The Fall Classic is upon us. This Wednesday, the AL East Champion Boson Red Sox take on the NL Central Champion St. Louis Cardinals in what’s shaping up to be an epic matchup between two historic franchises. Over the past eight years, the Cards and Sox have won four World Series – a testament to the dominance of these teams over the past decade. However, the road to the Fall Classic has not been easy for either team, as they have had to rely on strong pitching and timely hitting, the key to any successful playoff run. Of course, it’s been a total team effort for both as rookies have stepped up and wily veterans have once again come though in the clutch (I’m looking at you, Big Papi). Yet, throughout the playoffs, the performances of several players have stood head and shoulders above the rest. Let’s take a look at the valuable players who carried the Sox and the Cardinals into the World Series once again.
This past winter the Red Sox signed ex-Texas Ranger Mike Napoli to a one-year, $5 million deal. What seemed to be a minor signing at the time now looks like the best signing of the offseason. Throughout the 2013 playoffs, Napoli has provided the Sox with much needed support in the middle of the lineup. Last season, the Sox missed the playoffs and their club house was unstable. That issue was addressed by signing players like Napoli and Shane Victorino, but they lacked a power threat to hit behind David Ortiz – a role Manny Ramirez provided for so many years. Napoli, however, has done his best “Manny” impression this postseason by hitting two homers, three doubles, three timely RBIs and posting an impressive .342 on-base percentage. While Ellsbury and Pedroia have been hitting machines at the top of the lineup, its been Napoli that has really cemented this team’s prowess at the plate.
You cannot overstate the importance of hitting behind a player like David Ortiz, but Napoli has done everything to exceed expectations this postseason.
When Big Papi is given opportunities, he performs, like his game-tying grand slam in the eighth inning of game two. But it’s been Napoli’s presence at the plate that has allowed the sure-fire Hall of Famer Ortiz to see those types of pitches.
In addition to Napoli, the Sox have also witnessed the emergence of an unsung hero by the name of Koji Uehara, the ALCS MVP.
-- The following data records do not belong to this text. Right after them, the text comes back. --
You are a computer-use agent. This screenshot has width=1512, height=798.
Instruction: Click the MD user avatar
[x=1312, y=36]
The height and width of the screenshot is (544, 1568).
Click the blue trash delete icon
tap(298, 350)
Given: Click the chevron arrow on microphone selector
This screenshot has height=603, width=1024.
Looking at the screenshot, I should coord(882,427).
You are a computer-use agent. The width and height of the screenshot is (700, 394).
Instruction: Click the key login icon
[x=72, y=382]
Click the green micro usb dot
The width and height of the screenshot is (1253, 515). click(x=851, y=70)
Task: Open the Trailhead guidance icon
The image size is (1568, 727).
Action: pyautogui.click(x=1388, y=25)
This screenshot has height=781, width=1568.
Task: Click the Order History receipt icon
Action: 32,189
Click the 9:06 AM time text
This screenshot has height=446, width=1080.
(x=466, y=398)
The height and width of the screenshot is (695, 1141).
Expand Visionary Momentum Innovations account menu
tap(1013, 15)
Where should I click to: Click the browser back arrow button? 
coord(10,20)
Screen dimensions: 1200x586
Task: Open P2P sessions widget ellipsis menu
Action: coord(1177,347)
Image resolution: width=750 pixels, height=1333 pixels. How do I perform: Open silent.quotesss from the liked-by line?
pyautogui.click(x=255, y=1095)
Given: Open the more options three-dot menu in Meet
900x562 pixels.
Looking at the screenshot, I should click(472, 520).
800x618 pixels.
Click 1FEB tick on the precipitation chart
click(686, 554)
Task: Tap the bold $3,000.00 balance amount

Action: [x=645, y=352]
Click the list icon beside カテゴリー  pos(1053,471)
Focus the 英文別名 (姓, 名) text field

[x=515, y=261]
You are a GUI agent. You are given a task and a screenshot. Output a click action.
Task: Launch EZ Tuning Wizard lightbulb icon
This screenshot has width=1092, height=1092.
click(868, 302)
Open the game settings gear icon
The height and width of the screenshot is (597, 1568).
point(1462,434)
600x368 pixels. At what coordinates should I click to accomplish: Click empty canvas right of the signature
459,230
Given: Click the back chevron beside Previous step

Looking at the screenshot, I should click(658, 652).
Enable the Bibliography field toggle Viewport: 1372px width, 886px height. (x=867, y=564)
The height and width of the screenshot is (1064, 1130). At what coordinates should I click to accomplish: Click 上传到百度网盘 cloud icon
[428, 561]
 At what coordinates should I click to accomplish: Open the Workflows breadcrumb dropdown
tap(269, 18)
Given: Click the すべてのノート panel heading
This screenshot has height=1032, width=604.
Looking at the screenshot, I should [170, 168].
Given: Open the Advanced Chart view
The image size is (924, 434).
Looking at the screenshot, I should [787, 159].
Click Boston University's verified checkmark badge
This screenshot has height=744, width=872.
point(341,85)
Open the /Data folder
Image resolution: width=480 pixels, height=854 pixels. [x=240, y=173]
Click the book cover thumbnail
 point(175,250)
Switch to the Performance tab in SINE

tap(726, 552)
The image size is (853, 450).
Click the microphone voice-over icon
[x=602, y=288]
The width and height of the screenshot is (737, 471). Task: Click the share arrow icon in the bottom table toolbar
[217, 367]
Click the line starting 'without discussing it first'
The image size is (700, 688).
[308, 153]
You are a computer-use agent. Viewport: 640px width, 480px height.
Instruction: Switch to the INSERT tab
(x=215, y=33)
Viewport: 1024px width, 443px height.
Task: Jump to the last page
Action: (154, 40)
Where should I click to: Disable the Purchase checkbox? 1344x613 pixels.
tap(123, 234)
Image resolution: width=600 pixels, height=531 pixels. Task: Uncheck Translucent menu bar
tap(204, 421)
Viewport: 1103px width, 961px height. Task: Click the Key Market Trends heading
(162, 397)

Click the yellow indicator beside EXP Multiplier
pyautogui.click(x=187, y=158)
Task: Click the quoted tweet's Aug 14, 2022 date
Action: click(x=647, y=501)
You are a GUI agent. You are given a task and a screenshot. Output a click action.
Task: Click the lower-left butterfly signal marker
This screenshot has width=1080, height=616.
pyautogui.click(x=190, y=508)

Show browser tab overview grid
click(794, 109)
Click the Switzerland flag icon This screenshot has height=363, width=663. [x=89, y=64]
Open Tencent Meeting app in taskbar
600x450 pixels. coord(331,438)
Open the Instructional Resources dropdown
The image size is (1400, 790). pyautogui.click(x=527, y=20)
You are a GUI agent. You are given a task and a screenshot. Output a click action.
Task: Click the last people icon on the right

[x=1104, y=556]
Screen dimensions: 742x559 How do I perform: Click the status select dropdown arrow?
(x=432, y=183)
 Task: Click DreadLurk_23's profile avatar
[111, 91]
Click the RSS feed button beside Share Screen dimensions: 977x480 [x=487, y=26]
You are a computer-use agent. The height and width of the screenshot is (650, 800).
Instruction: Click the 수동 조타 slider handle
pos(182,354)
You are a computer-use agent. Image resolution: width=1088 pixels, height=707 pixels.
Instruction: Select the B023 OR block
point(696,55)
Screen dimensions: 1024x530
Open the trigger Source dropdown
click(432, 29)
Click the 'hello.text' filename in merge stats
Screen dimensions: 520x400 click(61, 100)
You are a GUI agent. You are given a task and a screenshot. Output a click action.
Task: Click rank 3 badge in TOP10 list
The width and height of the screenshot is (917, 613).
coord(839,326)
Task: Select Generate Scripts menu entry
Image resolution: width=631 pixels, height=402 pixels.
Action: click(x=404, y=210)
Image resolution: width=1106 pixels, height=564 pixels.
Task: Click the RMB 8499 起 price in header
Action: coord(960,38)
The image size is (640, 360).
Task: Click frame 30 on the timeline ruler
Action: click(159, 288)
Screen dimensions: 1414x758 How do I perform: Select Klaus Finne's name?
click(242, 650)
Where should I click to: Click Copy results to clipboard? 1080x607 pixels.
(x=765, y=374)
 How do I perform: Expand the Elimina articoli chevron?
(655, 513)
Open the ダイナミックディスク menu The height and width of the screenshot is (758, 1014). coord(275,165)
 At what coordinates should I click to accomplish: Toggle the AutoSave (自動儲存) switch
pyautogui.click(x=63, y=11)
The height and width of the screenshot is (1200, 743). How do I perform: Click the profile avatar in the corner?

Uehara has been simply dominating in late innings, posting a 1.00 ERA with a 0.56 WHIP and a total of five saves. The importance of a closer in the playoffs is immense and Uehara has filled this roll with shinning colors. You better believe that Uehara is going to be tested late in the World Series, though. If I’m the Sox, after his performance so far, I have the utmost confidence in my first-year closer.
For the Cardinals, there have been two players that have helped lead this team into the World Series. No one has been more valuable to their team’s success this postseason than rookie sensation Michael Wacha. Not only did Wacha outpitch the best pitcher in the majors, Clayton Kershaw – he did it twice, with the last one being the NLCS clincher; talk about ice in your veins. This postseason, Wacha has “video game” numbers, leading all starters with a 0.43 ERA and 0.57 WHIP while racking up three wins including a seven-inning shutout to punch the Cardinals’ ticket to the Fall Classic. His dominance this postseason has been historic and the fact that he’s a rookie makes it even more unbelievable. It’ll be interesting to see him face off against the best offense in the majors in the Sox, but if we’ve learned anything so far this postseason, Wacha can simply shut teams down.
At the plate and in the field, the Cardinals have relied on the stellar performance of Carlos Beltran. This is somewhat of a feel-good story for Beltran who, in his 15 years in the league, will make his first World Series appearance. Beltran has been a beast at the plate with 12 RBIs, two homers, three doubles and an impressive .383 OBP. He’s been a rock in the middle of the lineup and a reliable presence in late-game situations. His performance in game one of the NLCS cemented his spot as one of my MVPs as he not only drove in all three runs for the Cards, but saved the game by gunning down Mark Ellis in the 10th. This game, which lasted 13 long innings, set the tone for the rest of the series and helped propel the Cards into the Fall Classic.